The activist has proposed Patrick Sayer, the highly-regarded former CEO of asset manager Eurazeo, as chairman of the new board – after about a year spent persuading him to embark on this project. For Sayer and other nominees who are part of the establishment, making changes at Lagardère made sense but stepping forward meant they had to take risks.
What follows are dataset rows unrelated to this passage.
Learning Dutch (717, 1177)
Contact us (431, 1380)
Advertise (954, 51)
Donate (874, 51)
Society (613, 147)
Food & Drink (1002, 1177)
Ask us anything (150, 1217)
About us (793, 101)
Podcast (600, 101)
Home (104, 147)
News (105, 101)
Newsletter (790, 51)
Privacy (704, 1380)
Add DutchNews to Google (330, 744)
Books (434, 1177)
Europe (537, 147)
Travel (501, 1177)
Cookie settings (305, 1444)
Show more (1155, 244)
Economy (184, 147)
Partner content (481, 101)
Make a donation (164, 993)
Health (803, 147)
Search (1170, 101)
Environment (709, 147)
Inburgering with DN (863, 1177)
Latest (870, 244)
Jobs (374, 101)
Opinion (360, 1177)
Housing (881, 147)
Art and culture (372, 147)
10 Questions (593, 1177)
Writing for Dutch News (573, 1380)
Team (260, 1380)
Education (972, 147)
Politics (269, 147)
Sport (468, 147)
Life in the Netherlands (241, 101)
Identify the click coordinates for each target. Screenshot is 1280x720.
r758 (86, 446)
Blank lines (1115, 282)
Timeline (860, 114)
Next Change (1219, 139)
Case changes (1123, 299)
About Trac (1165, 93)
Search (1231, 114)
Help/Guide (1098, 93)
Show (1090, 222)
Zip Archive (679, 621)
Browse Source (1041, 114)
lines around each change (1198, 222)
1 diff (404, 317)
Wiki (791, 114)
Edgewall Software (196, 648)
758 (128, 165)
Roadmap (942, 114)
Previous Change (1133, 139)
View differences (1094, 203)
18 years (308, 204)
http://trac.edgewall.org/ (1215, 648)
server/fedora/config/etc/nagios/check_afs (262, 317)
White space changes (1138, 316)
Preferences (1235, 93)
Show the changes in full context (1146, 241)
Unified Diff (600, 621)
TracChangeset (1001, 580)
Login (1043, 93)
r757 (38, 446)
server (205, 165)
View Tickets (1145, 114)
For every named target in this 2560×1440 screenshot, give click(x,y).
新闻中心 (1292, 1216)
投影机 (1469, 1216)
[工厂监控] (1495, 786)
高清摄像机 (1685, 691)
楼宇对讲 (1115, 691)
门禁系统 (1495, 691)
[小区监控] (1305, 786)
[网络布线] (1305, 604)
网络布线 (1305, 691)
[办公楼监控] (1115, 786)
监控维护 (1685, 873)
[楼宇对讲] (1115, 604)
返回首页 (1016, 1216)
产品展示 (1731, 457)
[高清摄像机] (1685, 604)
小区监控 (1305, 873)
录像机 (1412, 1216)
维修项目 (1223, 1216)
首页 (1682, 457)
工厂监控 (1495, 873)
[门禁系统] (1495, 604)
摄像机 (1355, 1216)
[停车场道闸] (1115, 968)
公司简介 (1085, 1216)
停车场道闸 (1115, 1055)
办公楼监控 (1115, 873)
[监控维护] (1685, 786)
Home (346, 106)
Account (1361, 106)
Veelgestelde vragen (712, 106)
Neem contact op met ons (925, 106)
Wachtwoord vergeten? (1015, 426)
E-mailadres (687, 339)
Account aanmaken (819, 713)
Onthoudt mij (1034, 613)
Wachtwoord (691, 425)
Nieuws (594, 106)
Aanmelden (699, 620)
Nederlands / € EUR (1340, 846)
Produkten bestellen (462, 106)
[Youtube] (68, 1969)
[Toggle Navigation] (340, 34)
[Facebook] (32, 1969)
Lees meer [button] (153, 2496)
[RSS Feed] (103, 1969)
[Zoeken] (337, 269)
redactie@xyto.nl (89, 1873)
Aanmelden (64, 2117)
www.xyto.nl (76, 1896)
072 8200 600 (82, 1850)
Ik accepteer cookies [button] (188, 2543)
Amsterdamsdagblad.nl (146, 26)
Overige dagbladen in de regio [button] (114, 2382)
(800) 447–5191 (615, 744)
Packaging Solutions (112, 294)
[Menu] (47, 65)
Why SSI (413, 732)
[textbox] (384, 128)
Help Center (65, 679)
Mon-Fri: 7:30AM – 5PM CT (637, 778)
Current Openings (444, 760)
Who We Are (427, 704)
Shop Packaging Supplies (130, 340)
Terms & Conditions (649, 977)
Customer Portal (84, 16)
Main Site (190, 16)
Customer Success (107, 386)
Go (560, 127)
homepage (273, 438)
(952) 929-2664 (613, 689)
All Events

According to Oughourlian, this shows courage.

“Our guys have guts and are ready to step up, their guys are empty suits,” Oughourlian said, adding shareholders have to choose between “this management who has destroyed value” and “a new supervisory board really acting in the interest of shareholders to build a stronger Lagardère.”

“Being a shareholder for a long time doesn’t necessarily mean having a long-term view,” Oughourlian explains, referring to Arnaud Lagardère’s sale of assets over the years to pay dividends rather than investing in the core business.

The company did not reply to a request to contribute to this article.

New light

For the French public, the fight can put shareholder activism in a new, perhaps better light.

Amber has been invested for about four years, enough to show that it is a committed long-term shareholder, and there are few in France who think Arnaud Lagardère deserves to continue. “They [Amber] are patient, they want to remove the partnership and they are very active in trying to explain the situation to stakeholders,” Gauthier said.

The more immediate effect of Amber’s campaign is that companies will be adding to their defenses. Dessaint said he saw this year more issuers interested in identifying their shareholders before the annual meeting.